The battle room at Memorial is something everyone should experience at least once.
you what wrote:Aside from laptops, what are your preferred school supplies? I know it's an overly specific question, but (aside from being a supply/organization nerd) I just quit teaching to go to UVA Law and I've got a stock pile of things to choose from: binders, folders, comp books, spiral notebooks, highlighters, sharpies, etc. Trying to figure out what I can donate back and what would be best to keep. Do you use binders for classes? Just notebooks for note-taking? I'm assuming you don't get much in the way of handouts, so folders and binders are less useful.
Just use whatever worked for you in undergrad. No reason to switch up study habits now. A lot of people get caught up in what everyone else is doing in the first month or two of school (oh you're case briefing? I should do that too! oh you're highlighting in 99 different colors? I should too! oh you're outlining already? I should too!). The most important thing is to just do your own thing. Everyone learns differently and at their own pace. No one cares about how other people study after the first few weeks. The one suggestion I will make is that you construct your own outlines. Relying on an outline that someone else made in my opinion is not as great as making one yourself because the other's outline was tailored to how they learn and remember information. Your method of learning is 100% not the same and if you make an outline yourself it will be 100% better suited to how you need to process information.
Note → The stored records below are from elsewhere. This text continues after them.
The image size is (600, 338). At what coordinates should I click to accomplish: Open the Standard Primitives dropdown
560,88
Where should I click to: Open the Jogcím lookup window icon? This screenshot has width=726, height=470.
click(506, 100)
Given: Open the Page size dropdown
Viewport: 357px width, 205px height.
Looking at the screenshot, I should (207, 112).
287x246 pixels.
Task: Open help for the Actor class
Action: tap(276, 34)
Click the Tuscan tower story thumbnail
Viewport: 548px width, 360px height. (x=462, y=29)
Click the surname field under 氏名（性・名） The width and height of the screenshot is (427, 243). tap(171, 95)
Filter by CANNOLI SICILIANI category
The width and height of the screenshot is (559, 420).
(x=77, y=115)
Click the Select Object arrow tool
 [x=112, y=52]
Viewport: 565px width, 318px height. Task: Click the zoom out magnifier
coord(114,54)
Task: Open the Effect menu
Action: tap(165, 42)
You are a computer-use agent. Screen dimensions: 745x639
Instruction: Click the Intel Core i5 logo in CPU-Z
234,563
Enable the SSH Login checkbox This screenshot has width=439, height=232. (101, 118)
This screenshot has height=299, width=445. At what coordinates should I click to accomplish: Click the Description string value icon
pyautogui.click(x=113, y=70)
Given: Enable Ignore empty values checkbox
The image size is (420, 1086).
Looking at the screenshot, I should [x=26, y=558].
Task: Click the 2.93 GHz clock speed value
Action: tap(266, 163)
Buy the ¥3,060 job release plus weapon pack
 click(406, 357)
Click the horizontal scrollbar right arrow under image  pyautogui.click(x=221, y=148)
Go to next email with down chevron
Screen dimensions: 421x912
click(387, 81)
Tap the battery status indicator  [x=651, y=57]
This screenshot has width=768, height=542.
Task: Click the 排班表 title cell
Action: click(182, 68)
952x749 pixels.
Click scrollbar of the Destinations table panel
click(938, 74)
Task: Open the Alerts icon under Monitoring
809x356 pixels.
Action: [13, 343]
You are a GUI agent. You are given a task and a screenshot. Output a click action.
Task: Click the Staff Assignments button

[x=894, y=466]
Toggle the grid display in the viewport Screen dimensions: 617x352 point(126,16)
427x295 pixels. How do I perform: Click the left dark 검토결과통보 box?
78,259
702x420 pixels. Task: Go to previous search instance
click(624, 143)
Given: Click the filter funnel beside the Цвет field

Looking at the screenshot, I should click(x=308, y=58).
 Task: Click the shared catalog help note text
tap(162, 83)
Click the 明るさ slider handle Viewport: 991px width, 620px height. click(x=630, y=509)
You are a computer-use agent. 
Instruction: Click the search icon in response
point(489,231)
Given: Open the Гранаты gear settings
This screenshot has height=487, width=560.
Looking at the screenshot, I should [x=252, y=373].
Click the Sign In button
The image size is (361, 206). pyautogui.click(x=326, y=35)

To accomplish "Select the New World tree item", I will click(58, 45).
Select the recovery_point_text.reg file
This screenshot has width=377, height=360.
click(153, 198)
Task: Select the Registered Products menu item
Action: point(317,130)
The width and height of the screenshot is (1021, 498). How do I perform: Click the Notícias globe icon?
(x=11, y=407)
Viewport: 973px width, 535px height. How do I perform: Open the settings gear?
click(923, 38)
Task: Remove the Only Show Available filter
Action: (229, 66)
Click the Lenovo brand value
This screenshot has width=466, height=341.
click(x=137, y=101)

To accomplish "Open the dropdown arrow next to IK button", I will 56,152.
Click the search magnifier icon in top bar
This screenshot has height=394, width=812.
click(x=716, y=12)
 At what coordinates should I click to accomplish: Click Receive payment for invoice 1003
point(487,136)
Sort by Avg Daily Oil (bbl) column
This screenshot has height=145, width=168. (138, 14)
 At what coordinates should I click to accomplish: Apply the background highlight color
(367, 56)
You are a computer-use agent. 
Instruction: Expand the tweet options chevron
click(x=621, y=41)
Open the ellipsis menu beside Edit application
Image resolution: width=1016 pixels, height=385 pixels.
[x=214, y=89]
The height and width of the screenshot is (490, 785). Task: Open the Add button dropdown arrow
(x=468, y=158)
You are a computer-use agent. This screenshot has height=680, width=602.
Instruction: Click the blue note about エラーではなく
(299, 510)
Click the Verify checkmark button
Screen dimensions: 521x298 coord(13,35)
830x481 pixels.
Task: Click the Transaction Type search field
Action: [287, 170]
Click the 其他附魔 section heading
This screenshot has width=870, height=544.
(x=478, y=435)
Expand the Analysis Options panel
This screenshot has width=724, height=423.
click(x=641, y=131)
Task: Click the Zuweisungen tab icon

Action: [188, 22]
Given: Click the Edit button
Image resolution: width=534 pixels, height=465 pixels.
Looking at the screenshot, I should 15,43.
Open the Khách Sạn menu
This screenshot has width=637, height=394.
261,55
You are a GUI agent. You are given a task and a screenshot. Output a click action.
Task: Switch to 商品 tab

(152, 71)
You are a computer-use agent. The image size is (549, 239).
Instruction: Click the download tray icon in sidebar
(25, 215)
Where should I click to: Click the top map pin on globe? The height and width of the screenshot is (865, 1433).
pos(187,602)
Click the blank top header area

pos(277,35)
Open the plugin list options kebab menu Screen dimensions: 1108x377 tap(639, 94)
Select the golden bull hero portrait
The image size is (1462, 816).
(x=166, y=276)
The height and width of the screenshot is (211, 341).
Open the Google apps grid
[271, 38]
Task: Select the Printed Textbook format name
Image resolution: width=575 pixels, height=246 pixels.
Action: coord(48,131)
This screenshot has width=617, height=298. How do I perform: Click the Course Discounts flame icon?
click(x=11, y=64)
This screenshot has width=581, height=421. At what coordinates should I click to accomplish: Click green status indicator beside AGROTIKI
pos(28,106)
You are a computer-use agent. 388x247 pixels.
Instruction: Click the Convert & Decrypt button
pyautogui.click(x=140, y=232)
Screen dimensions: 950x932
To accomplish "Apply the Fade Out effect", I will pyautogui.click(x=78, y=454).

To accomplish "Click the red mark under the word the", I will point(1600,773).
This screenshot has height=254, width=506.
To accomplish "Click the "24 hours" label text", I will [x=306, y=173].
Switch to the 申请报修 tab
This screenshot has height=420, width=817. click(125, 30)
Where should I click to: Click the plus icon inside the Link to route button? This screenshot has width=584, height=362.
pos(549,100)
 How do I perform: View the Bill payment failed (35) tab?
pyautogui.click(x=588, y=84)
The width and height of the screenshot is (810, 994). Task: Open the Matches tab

As an example: I was a little unconventional in that I only used a laptop and the textbook. Profs usually made handouts digitally available so I just passed them along in class without taking one. I underlined and took notes in the book while I read (so I have great recommendations for long-lasting, non-smearing pens!) and maybe took notes in class on my laptop if something interesting was said (but was usually on FB or working on a non-law school project). I definitely got stares and eyerolls from classmates when I would mention I didn't take really take notes in class or brief cases or do practice tests (I never did a single one in law school). I always made my own outlines though and usually did that in the last two weeks of class (if I used another outline as a reference, I only did so after constructing my own first and used the model to fill in the gaps). I know other people who briefed every case, went to every class (I sure didn't), did study groups, had a no laptop policy in class, outlined before class, outlined during the semester, finished reading the material for the semester by the second month of the semester, did every practice test available, used supplements, used flash cards, etc. There are a million different ways to study, finding the best one for you is something only you can do through trial and error.